Быть может, они заменяли мне Франца, который, если бы не спасительная чахотка, тоже мог попасть в Лодзь? Я заходил в дома, где они жили, чтобы увидеть то же самое, что видели они, поднимаясь по лестнице. На грязные дворы этих домов мог смотреть их брат. Куда бы его загнали: в переполненную комнату на Гнезненской или, с Валерией и ее мужем, на Францисканскую? А Румковский? Вероятно, он бы даже не знал, кто у него в гетто – это ведь был не его товар, как сказал бы Нахман Зонабенд,[24] с которым мы много часов проговорили – и не только о литературе. Был ли бы Франц отправлен вместе с сестрами 10 сентября 1942 года первым эшелоном в Хелмно?[25] И его там, как всех, тоже бы встретил любезный эсэсовец: «Насколько я знаю, в Лодзи не было подходящих условий для поддержания чистоты. Эти грузовики отвезут вас туда, где можно будет заняться гигиеной…» В грузовике он мучился бы, как все, потому что от выхлопных газов умирают дольше, чем от циклона Б, который впоследствии стали применять в Аушвице. Строить домыслы о том, какие картины проносились перед его мысленным взором, предоставим тем, кто находится в здравом уме. Стоит только упомянуть, что у многих из отравленных выхлопными газами мозг мог оставаться живым еще тогда, когда с их недвижных тел снимали одежду, а то и дольше.

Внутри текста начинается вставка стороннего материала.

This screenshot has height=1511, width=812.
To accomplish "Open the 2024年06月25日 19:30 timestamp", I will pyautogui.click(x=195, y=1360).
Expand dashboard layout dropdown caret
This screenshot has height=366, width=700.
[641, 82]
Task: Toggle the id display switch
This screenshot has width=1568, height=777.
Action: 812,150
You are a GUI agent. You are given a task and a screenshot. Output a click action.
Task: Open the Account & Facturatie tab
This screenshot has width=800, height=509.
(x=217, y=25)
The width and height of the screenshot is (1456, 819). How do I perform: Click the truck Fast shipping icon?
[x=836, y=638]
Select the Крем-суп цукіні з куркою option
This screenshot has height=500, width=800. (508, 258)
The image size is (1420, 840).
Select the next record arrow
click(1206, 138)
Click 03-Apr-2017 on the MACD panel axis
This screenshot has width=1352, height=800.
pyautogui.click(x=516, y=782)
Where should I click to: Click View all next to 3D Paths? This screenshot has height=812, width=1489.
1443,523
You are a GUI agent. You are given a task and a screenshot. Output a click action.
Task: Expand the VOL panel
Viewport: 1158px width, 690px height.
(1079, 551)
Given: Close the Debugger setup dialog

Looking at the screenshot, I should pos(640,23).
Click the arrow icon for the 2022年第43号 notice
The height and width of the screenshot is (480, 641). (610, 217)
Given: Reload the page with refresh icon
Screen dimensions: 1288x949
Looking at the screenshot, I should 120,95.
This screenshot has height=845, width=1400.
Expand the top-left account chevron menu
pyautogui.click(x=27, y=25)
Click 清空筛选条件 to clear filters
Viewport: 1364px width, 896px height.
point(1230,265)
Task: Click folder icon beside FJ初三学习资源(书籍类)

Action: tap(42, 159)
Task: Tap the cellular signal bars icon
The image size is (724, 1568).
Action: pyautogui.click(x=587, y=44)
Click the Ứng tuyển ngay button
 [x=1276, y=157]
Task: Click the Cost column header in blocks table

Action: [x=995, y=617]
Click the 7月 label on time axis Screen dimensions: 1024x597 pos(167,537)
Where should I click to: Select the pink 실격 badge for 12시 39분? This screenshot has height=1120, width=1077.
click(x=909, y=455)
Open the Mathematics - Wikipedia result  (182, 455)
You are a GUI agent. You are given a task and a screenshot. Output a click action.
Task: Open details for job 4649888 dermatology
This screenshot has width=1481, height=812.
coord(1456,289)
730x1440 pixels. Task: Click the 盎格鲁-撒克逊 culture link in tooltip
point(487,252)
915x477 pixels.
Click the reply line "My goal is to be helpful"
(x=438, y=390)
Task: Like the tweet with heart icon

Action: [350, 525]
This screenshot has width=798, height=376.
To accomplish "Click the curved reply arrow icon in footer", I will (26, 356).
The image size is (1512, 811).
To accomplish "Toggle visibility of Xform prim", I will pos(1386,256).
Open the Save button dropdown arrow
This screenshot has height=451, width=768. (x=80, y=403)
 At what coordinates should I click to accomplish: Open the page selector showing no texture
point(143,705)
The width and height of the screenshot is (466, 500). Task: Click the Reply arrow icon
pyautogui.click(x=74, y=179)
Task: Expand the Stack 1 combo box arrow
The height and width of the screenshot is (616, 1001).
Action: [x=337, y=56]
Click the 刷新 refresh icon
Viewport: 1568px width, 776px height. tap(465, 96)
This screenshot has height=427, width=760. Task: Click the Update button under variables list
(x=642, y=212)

Можно ли удивляться, что я уставился на указанных Юреком женщин, стараясь отыскать в их лицах знакомые всем черты? Первое, что бросилось мне в глаза: достоинство, с которым они держались, и, о чудо! – гордо поднятые седые головы. Йозеф Полляк, который был старше Валерии на восемь лет, а Франца – на год, показался мне глубоким стариком, а ведь ему еще не было шестидесяти. Возможно, из-за лысины, а может, из-за явно терзавшего его ощущения беспомощности, наверняка тягостной для человека, сражавшегося в Первой мировой. Стыдно: передо мной такие люди, а мне хотелось бы видеть на их месте Оттлу! Это от нее у Кафки не было секретов, это у нее он время от времени жил в последние свои годы. Решительным характером она походила на отца, которому одна из всех детей смела противиться. Даже отважилась выйти замуж по своему выбору, притом за чешского католика, с которым ради его блага разведется, когда начнутся преследования евреев. В Терезин Оттла отправится добровольно, сопровождая тысячу с лишним детей, и на семь часов сорок пять минут приедет с ними в Польшу. Столько времени понадобилось, чтобы пропустить весь тот эшелон через газовые камеры в Аушвице. Но мне грех было жаловаться. Коли уж нету Оттлы, надо радоваться, что есть Габриэла и Валерия, тем более что Оттла, по слухам, ровным счетом ничего не понимала в литературе. Вероятно, унаследовала это от отца.